We wanted to have an evening bite (dinner sounds too grand) and tried TGIF, round the corner from our hotel. Sometimes TGIF can be lifesavers, but not tonight. Far too many kids and too much party jollity. We walked the short distance to Hogs and Heifers and finished our evening with more Guinness and steaks and salad.
Day 2 – Dublin to Washington DC
We had chosen to fly via Dublin as you can clear US immigration there and avoid queues on the other side. As you might imagine, considerable security and automated passport readers (something of a novelty in those days). Dave’s cut reopened and for a minute it was touch and go if he would be allowed to fly. Paramedics were called and we were all on our way. The Aer Lingus flight was uneventual apart from the screens breaking down (better the screens than a couple of engines, so we didn’t end up in a disaster movie). They compensated us with some beers, Bailey’s and wine which I thought was the thick end of the wedge.
Landed in Washington DC in a nicely quiet Dulles International Airport, carousels all worked, baggage came quickly, no pushing and shoving (like you have in JFK). A taxi into downtown cost $70, with the inevitable tip. The days before Uber and Waymo! The ride was worth the price, through verdant rolling Virginia countryside, hard to imagine this was scene of many of the bloodiest battles of the Civil War. (Same could be said of northern France or Belgium, I suppose.) After about an hour we crossed the Potomac and into downtown DC.
We checked into the Hotel Harrington, ideally located for an hour or two of monument tourism. In case you were suffering from amnesia and had forgotten which country you were in, the incredible smell of seriously fried food would bring you back to the only possible conclusion – the USA! I saw a waiter carrying a USA- size plate (diameter 2 feet) spilling over with huge onion rings and, the perfect accompaniment, pickled gherkins.

In the cold, bright sunshine we strolled along Pennsylvania Avenue to admire the national capitol. It is a fitting monument to the Republic, neo-classical architecture blazing white in the early Spring sunlight.

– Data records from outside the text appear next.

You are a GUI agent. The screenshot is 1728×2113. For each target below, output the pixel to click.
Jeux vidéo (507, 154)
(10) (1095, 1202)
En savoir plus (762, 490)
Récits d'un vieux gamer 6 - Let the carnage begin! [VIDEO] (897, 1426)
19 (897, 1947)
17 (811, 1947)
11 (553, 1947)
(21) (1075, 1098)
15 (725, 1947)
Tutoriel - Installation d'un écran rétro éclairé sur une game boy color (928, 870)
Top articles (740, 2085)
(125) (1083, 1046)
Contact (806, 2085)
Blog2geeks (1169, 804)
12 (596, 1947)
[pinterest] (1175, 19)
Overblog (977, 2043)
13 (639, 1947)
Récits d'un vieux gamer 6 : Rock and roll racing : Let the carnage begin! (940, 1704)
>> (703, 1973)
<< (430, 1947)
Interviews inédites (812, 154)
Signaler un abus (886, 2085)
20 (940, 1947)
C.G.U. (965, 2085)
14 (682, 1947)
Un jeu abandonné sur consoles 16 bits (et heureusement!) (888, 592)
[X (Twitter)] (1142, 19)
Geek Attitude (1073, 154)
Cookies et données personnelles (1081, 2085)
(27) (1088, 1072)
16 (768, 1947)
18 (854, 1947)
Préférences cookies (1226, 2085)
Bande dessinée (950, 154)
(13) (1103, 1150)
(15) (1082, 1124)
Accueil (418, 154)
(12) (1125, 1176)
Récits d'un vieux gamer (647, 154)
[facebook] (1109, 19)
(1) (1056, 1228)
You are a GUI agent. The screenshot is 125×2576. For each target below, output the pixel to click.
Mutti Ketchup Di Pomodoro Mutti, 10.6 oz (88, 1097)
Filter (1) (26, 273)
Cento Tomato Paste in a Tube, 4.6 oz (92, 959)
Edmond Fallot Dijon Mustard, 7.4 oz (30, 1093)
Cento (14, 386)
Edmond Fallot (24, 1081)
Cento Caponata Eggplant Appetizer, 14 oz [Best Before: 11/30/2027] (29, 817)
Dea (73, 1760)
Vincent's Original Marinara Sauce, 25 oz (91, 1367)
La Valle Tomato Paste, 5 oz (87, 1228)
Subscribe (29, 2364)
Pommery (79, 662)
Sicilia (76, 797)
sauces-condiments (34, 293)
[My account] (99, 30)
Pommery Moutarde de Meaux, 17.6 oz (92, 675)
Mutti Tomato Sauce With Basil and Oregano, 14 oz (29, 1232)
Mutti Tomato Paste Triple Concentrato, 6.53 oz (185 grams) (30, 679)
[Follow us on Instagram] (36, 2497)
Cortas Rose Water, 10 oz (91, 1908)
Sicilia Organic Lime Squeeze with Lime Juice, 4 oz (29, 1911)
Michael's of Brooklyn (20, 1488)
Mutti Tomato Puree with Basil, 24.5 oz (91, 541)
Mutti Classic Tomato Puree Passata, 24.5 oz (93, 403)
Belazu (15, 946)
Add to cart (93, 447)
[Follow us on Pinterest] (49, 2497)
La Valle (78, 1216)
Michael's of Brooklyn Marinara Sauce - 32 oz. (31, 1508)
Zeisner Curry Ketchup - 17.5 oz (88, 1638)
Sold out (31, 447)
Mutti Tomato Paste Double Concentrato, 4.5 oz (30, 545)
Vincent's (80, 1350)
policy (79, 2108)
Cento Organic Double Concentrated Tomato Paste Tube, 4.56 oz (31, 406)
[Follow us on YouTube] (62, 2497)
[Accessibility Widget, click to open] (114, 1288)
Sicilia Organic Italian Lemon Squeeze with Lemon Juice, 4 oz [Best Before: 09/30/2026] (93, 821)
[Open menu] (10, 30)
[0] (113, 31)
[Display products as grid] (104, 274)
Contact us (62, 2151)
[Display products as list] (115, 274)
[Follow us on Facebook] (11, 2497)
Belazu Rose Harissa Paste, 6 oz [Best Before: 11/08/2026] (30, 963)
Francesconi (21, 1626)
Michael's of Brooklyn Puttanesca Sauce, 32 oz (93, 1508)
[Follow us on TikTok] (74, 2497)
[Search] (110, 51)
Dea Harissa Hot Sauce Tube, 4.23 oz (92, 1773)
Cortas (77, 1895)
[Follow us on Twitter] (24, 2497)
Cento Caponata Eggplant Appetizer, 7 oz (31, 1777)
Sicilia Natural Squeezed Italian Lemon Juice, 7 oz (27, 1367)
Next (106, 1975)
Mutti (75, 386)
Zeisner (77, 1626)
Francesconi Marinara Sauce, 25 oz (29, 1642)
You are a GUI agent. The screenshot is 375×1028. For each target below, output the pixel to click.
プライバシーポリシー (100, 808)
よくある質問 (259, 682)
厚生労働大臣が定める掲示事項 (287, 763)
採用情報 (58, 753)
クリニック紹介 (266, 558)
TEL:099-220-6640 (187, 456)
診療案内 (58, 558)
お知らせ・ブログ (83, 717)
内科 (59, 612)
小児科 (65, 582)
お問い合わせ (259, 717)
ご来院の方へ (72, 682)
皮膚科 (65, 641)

It was built in 1800 when the federal capital was moved from Pennsylvania to DC. So Washington DC, after much debate, is not in a state. It has no senators or congressmen, only a mayor. As you drive around DC the most popular bumper sticker is “No taxation without representation!” An echo of the revolutionary slogan of the 1770s.
Sunday evening is quiet and with a clear sky. With its imposing and elegant buildings it certainly looks the part of an imperial capital, a latter day Rome before the barbarians came! But beware! Beneath the surface lies another America. A block away from the Capitol, homeless black bag people queue for hostels, addicts wander glazed eyed begging angrily, sometimes busking.
We end the evening,anxious to get off the streets, in a sports bar showing ice-hockey only. The food was poor, Americans put up with poor restaurant food too often. I had crab cakes, Stu a burger, Ken a chicken breast, mash and truly revolting pasta. Dave had nothing, again. In America, unless in New York, New Jersey or the few normal parts of California never order off-piste. Go the steak route, the route 66 of the menu. Especially if you ever plan to motor west, as we were the day after tomorrow.
Day 3 – Washington DC
We decided against breakfast in Harrington’s, last week’s oil was still being used to train the senses and the local police dogs were salivating. Strolled down Constitution Avenue and, wouldn’t you just know it, we found a McDonalds. No surprises with the breakfast: bacon, sausage, eggs, soggy hash browns (not really hash browns, but that’s another story) and no grits.
Took a taxi over the Potomac to Arlington National Cemetery. This is hallowed ground for the USA. It is home to the final resting places of many unsung heroes of America’s military history. It grew out of the Civil War, the land was taken off the estate of Robert E. Lee, the military commander of the rebel Confederacy. The grounds are impeccably kept and there were groups of people walking round, paying respect. There is a Kennedy area – JFK’s grave with the eternal flame requested by his wife, Robert Kennedy’s more simple grave and Edward Kennedy’s resting place. A good part of America’s history, and it makes you think…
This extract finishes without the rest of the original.